Increased suppression of HIV-1 replication may be achieved by combinations of two trans-dominant mutant proteins. A novel fusion protein, Trev, which joins Tat and Rev trans-dominant mutant sequences has been constructed and shown to inhibit both Tat and Rev activities in T-cell lines and primary T-cells challenged with HIV-1 (184, 185). When expressed simultaneously, Tat and Rev trans-dominant mutants resulted in additive or even synergistic inhibition of HIV-1 when compared to the Rev mutant alone (186). This paradigm also seems to apply to other combinations; for example Gag dominant mutants and gag antisense sequences are more effective with combined expression of TAR-decoys (107).

5.3. Multitarget ribozymes

A novel approach to HIV-1 inhibition has been taken by Chen and colleagues who constructed several multitarget ribozymes with variable number of hammerhead motifs (mono-, di-, tetra-, penta-, and nonaribozymes), each of which was targeted to cleave HIV-1 env RNA at up to nine conserved sites (162). In cotransfection experiments in cell lines, activity of the ribozyme construct roughly paralleled the number of catalytic motifs on the molecules. More recent work in stably transduced T-cell lines has confirmed that the multimeric ribozymes confer an added resistance to HIV replication (187). Another modification of ribozymes using so-called "shotgun" ribozymes against HIV has been described (188). These are multiple ribozymes, flanked by cis-acting ribozymes at both their 3' and 5' ends. Upon transcription multiple ribozyme molecules are trimmed at their 3' and 5' ends, resulting in release of multiple independent ribozymes, each of which can be targeted differently. RNA decoys (RRE and TAR) can be added to the cis-acting ribozymes, further enhancing the antiviral activity of this technique by sequestering Tat and Rev in vitro (180). Despite promising results in vitro, however, these ribozymes have still not been studied in vivo (188).

5.4. Other combinations

Dual inhibition by antisense oligonucleotides to both the TAR and the polyadenylation signal has been shown to reduce the production of infectious HIV-1 by more than 99% in cell lines (99). Similarly, expression of multitargeting tat/rev antisense sequences has been shown to result in stable resistance to HIV in monocytic cells (189).

Recent data from primary T-cells and alveolar macrophages shows that combination of anti-Rev single chain immunoglobulin (SFv) and RRE RNA decoys delivered by AAV vectors results in synergistic inhibition of both laboratory and clinical isolates of HIV-1 (138).
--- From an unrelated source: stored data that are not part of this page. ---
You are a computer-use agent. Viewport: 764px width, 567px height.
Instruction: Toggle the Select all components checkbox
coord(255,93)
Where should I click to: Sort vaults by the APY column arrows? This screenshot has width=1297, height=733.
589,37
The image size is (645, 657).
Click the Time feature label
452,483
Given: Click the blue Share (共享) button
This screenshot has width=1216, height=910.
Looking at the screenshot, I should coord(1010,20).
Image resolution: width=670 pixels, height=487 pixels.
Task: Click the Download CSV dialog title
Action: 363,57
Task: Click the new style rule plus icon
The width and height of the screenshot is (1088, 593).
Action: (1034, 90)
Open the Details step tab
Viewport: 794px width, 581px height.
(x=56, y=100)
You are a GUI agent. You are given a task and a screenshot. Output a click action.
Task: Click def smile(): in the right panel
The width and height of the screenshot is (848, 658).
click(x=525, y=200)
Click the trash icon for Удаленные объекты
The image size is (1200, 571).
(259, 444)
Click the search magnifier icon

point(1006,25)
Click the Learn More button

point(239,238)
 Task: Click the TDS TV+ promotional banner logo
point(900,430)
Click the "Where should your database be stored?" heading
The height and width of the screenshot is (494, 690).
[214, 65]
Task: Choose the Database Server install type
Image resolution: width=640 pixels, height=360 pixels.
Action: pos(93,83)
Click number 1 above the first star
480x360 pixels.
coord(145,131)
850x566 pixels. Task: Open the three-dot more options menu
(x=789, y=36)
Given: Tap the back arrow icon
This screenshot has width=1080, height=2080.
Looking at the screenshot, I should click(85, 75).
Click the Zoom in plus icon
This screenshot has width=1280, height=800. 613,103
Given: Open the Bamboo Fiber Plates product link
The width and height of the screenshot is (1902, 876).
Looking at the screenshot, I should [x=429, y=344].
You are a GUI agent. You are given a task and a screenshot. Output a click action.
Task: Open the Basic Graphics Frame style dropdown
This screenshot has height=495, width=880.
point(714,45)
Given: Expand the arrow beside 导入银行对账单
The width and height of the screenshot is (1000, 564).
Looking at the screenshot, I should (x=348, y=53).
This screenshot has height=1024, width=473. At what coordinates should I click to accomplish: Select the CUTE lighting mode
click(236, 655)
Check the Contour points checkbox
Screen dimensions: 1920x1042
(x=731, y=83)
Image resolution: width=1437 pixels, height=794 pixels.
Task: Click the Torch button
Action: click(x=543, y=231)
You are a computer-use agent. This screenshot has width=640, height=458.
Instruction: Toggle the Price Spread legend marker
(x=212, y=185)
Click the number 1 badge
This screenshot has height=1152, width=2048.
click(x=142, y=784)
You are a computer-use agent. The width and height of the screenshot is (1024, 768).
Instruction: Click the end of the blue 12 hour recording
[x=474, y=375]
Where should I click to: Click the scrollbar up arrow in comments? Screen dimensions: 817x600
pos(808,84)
Although proviral sequences could be detected following challenge with HIV-1, viral production (p24) was 1000-fold lower in the cells harboring the combination.

The combination of an anti-Rev SFv which targets the Rev activation domain and a ribozyme which specifically targets RRE has recently been developed (190). A modest additive effect of the combination was demonstrated in T-cell lines.